===== THE INPUT
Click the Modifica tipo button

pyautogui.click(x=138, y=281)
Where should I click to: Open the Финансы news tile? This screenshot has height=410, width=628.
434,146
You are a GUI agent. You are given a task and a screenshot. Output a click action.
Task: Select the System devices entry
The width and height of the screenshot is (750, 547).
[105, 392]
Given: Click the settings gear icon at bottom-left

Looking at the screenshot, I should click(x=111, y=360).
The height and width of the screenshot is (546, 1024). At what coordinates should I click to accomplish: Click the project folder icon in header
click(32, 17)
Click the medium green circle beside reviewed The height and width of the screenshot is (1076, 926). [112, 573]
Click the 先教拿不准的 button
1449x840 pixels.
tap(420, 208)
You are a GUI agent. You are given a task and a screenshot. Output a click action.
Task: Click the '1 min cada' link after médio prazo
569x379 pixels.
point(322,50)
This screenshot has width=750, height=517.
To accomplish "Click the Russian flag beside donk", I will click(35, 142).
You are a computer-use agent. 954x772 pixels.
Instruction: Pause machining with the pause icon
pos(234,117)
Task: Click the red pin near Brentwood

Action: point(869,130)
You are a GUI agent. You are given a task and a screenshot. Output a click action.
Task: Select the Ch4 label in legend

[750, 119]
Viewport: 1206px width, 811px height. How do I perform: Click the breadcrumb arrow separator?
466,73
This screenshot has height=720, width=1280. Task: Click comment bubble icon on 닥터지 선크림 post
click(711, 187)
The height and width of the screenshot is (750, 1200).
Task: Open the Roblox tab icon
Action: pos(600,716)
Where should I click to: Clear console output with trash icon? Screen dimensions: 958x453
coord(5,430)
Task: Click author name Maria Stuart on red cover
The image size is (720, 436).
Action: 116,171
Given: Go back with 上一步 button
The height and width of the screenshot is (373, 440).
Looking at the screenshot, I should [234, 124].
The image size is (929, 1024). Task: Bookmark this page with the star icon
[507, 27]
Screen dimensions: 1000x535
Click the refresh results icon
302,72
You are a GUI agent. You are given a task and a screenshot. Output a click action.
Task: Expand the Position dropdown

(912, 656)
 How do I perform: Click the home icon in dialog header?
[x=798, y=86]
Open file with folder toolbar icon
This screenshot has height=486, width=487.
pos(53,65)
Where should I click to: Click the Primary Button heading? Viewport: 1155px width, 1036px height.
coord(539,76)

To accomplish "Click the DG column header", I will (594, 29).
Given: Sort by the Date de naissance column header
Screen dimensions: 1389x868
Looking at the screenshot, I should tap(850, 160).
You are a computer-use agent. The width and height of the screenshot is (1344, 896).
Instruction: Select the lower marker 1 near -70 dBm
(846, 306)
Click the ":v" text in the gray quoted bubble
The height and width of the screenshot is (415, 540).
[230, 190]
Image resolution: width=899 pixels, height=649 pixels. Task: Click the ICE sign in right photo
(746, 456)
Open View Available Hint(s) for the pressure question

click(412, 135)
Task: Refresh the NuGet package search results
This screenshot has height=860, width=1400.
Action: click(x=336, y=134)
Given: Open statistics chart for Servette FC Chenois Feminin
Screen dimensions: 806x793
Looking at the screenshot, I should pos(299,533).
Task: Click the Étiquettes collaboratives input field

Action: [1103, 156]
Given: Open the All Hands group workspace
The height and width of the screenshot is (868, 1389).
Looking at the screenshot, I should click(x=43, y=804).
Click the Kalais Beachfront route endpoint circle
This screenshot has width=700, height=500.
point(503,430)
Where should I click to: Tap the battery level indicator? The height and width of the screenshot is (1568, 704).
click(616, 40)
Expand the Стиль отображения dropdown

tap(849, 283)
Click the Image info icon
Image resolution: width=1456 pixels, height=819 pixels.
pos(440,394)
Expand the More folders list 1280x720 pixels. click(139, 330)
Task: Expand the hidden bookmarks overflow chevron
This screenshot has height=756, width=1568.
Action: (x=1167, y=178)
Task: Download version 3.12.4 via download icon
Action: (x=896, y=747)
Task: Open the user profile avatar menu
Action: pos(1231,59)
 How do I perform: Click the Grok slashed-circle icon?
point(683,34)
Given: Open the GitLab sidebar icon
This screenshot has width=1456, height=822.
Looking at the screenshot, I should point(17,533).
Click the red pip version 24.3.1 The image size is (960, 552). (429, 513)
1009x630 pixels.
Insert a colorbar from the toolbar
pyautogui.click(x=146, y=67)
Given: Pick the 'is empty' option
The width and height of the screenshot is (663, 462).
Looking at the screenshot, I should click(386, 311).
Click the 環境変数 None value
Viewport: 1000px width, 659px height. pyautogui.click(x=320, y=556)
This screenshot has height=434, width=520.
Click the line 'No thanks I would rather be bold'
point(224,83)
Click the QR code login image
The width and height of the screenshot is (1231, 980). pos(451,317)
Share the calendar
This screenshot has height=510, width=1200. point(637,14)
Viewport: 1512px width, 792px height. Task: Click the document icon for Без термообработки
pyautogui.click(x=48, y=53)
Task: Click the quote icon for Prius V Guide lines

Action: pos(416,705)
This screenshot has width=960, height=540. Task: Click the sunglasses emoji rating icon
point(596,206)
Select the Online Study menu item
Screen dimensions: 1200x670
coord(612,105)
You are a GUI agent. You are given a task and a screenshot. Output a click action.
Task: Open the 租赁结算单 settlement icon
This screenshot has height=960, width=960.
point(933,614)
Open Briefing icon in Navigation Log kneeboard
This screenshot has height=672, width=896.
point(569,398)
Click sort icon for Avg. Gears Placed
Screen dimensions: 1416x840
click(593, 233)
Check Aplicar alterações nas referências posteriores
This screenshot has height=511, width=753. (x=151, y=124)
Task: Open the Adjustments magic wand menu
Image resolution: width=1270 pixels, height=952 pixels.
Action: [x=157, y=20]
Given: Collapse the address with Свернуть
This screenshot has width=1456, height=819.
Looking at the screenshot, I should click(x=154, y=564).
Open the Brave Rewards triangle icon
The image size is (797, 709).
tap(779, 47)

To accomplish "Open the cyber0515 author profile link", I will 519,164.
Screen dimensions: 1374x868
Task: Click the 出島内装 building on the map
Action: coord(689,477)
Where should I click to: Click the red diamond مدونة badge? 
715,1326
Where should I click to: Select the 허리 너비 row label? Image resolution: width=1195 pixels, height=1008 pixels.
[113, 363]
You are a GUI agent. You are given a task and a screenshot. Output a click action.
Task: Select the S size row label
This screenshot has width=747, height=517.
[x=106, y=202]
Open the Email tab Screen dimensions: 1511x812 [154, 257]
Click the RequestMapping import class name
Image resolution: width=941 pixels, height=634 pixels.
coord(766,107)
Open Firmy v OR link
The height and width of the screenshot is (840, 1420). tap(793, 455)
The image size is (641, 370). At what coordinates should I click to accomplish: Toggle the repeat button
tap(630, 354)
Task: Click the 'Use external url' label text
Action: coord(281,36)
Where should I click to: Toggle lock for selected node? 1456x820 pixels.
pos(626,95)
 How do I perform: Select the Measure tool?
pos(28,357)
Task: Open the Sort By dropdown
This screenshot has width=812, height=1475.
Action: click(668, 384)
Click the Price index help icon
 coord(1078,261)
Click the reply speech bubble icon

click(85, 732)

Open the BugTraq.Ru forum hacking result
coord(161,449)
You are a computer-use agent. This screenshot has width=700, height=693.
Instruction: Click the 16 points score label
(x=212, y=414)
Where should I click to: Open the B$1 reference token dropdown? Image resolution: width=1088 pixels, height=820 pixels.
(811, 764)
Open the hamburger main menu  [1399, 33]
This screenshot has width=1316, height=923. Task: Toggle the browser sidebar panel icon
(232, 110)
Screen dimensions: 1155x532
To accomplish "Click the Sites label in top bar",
==========
*WHAT IS NEEDED*: Copy out, word for word, the lines running from the one containing "will (594, 29)." through the one containing "pyautogui.click(x=146, y=67)", including both of those lines.

*THE SOLUTION*:
To accomplish "Click the DG column header", I will (594, 29).
Given: Sort by the Date de naissance column header
Screen dimensions: 1389x868
Looking at the screenshot, I should tap(850, 160).
You are a computer-use agent. The width and height of the screenshot is (1344, 896).
Instruction: Select the lower marker 1 near -70 dBm
(846, 306)
Click the ":v" text in the gray quoted bubble
The height and width of the screenshot is (415, 540).
[230, 190]
Image resolution: width=899 pixels, height=649 pixels. Task: Click the ICE sign in right photo
(746, 456)
Open View Available Hint(s) for the pressure question

click(412, 135)
Task: Refresh the NuGet package search results
This screenshot has height=860, width=1400.
Action: click(x=336, y=134)
Given: Open statistics chart for Servette FC Chenois Feminin
Screen dimensions: 806x793
Looking at the screenshot, I should pos(299,533).
Task: Click the Étiquettes collaboratives input field

Action: [1103, 156]
Given: Open the All Hands group workspace
The height and width of the screenshot is (868, 1389).
Looking at the screenshot, I should click(x=43, y=804).
Click the Kalais Beachfront route endpoint circle
This screenshot has width=700, height=500.
point(503,430)
Where should I click to: Tap the battery level indicator? The height and width of the screenshot is (1568, 704).
click(616, 40)
Expand the Стиль отображения dropdown

tap(849, 283)
Click the Image info icon
Image resolution: width=1456 pixels, height=819 pixels.
pos(440,394)
Expand the More folders list 1280x720 pixels. click(139, 330)
Task: Expand the hidden bookmarks overflow chevron
This screenshot has height=756, width=1568.
Action: (x=1167, y=178)
Task: Download version 3.12.4 via download icon
Action: (x=896, y=747)
Task: Open the user profile avatar menu
Action: pos(1231,59)
 How do I perform: Click the Grok slashed-circle icon?
point(683,34)
Given: Open the GitLab sidebar icon
This screenshot has width=1456, height=822.
Looking at the screenshot, I should point(17,533).
Click the red pip version 24.3.1 The image size is (960, 552). (429, 513)
1009x630 pixels.
Insert a colorbar from the toolbar
pyautogui.click(x=146, y=67)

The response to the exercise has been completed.